> [Try it]
From the first line to the last, output the material exactly.

· · ·

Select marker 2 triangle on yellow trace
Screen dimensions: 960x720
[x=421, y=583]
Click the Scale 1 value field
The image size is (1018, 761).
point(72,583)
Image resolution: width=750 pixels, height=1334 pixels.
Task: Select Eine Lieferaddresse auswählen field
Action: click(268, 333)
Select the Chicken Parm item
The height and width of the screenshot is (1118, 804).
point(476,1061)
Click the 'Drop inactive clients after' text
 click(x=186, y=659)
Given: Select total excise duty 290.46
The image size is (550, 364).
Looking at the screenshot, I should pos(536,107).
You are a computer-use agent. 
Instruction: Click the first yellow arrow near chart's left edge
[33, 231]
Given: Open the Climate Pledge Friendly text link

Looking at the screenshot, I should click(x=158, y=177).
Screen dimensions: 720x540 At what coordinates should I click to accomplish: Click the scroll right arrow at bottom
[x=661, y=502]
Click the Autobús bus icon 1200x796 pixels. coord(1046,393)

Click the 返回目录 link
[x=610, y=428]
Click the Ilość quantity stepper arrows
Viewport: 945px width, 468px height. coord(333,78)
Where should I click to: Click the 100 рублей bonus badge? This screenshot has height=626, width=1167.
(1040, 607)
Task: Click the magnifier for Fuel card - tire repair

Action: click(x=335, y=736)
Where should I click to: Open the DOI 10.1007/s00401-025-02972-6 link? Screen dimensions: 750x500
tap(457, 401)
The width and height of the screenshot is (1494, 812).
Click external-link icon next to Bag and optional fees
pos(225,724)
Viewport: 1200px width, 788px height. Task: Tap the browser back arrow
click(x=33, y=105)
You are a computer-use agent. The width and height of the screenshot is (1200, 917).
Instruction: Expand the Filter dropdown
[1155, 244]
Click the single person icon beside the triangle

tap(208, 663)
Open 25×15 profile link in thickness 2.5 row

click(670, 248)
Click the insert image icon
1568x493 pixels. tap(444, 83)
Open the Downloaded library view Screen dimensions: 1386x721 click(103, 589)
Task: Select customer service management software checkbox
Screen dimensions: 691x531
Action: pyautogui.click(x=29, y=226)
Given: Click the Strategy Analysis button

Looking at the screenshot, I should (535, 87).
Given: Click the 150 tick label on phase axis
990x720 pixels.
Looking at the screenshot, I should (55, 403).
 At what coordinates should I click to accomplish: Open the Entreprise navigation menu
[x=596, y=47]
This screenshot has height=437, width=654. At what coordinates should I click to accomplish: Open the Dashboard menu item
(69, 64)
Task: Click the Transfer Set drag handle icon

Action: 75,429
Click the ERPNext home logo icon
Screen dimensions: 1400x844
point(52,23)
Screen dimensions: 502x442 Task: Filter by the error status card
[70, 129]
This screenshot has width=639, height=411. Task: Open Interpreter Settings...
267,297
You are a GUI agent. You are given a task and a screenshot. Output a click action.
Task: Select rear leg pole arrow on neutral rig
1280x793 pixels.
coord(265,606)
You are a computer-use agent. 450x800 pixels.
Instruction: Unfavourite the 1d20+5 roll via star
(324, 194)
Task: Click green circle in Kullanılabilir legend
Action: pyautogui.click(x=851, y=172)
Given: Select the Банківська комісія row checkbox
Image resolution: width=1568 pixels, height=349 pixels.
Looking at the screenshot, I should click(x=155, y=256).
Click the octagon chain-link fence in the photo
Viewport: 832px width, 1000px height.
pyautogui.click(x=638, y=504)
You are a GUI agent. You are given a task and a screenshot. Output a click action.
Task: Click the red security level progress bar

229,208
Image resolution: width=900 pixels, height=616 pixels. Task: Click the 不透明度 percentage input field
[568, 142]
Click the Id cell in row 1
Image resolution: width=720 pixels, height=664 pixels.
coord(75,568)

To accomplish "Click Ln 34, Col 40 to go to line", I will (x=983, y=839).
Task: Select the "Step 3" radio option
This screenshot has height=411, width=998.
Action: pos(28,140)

· · ·

> [Result below]
Select marker 2 triangle on yellow trace
Screen dimensions: 960x720
[x=421, y=583]
Click the Scale 1 value field
The image size is (1018, 761).
point(72,583)
Image resolution: width=750 pixels, height=1334 pixels.
Task: Select Eine Lieferaddresse auswählen field
Action: click(268, 333)
Select the Chicken Parm item
The height and width of the screenshot is (1118, 804).
point(476,1061)
Click the 'Drop inactive clients after' text
 click(x=186, y=659)
Given: Select total excise duty 290.46
The image size is (550, 364).
Looking at the screenshot, I should pos(536,107).
You are a computer-use agent. 
Instruction: Click the first yellow arrow near chart's left edge
[33, 231]
Given: Open the Climate Pledge Friendly text link

Looking at the screenshot, I should click(x=158, y=177).
Screen dimensions: 720x540 At what coordinates should I click to accomplish: Click the scroll right arrow at bottom
[x=661, y=502]
Click the Autobús bus icon 1200x796 pixels. coord(1046,393)

Click the 返回目录 link
[x=610, y=428]
Click the Ilość quantity stepper arrows
Viewport: 945px width, 468px height. coord(333,78)
Where should I click to: Click the 100 рублей bonus badge? This screenshot has height=626, width=1167.
(1040, 607)
Task: Click the magnifier for Fuel card - tire repair

Action: click(x=335, y=736)
Where should I click to: Open the DOI 10.1007/s00401-025-02972-6 link? Screen dimensions: 750x500
tap(457, 401)
The width and height of the screenshot is (1494, 812).
Click external-link icon next to Bag and optional fees
pos(225,724)
Viewport: 1200px width, 788px height. Task: Tap the browser back arrow
click(x=33, y=105)
You are a computer-use agent. The width and height of the screenshot is (1200, 917).
Instruction: Expand the Filter dropdown
[1155, 244]
Click the single person icon beside the triangle

tap(208, 663)
Open 25×15 profile link in thickness 2.5 row

click(670, 248)
Click the insert image icon
1568x493 pixels. tap(444, 83)
Open the Downloaded library view Screen dimensions: 1386x721 click(103, 589)
Task: Select customer service management software checkbox
Screen dimensions: 691x531
Action: pyautogui.click(x=29, y=226)
Given: Click the Strategy Analysis button

Looking at the screenshot, I should (535, 87).
Given: Click the 150 tick label on phase axis
990x720 pixels.
Looking at the screenshot, I should (55, 403).
 At what coordinates should I click to accomplish: Open the Entreprise navigation menu
[x=596, y=47]
This screenshot has height=437, width=654. At what coordinates should I click to accomplish: Open the Dashboard menu item
(69, 64)
Task: Click the Transfer Set drag handle icon

Action: 75,429
Click the ERPNext home logo icon
Screen dimensions: 1400x844
point(52,23)
Screen dimensions: 502x442 Task: Filter by the error status card
[70, 129]
This screenshot has width=639, height=411. Task: Open Interpreter Settings...
267,297
You are a GUI agent. You are given a task and a screenshot. Output a click action.
Task: Select rear leg pole arrow on neutral rig
1280x793 pixels.
coord(265,606)
You are a computer-use agent. 450x800 pixels.
Instruction: Unfavourite the 1d20+5 roll via star
(324, 194)
Task: Click green circle in Kullanılabilir legend
Action: pyautogui.click(x=851, y=172)
Given: Select the Банківська комісія row checkbox
Image resolution: width=1568 pixels, height=349 pixels.
Looking at the screenshot, I should click(x=155, y=256).
Click the octagon chain-link fence in the photo
Viewport: 832px width, 1000px height.
pyautogui.click(x=638, y=504)
You are a GUI agent. You are given a task and a screenshot. Output a click action.
Task: Click the red security level progress bar

229,208
Image resolution: width=900 pixels, height=616 pixels. Task: Click the 不透明度 percentage input field
[568, 142]
Click the Id cell in row 1
Image resolution: width=720 pixels, height=664 pixels.
coord(75,568)

To accomplish "Click Ln 34, Col 40 to go to line", I will (x=983, y=839).
Task: Select the "Step 3" radio option
This screenshot has height=411, width=998.
Action: pos(28,140)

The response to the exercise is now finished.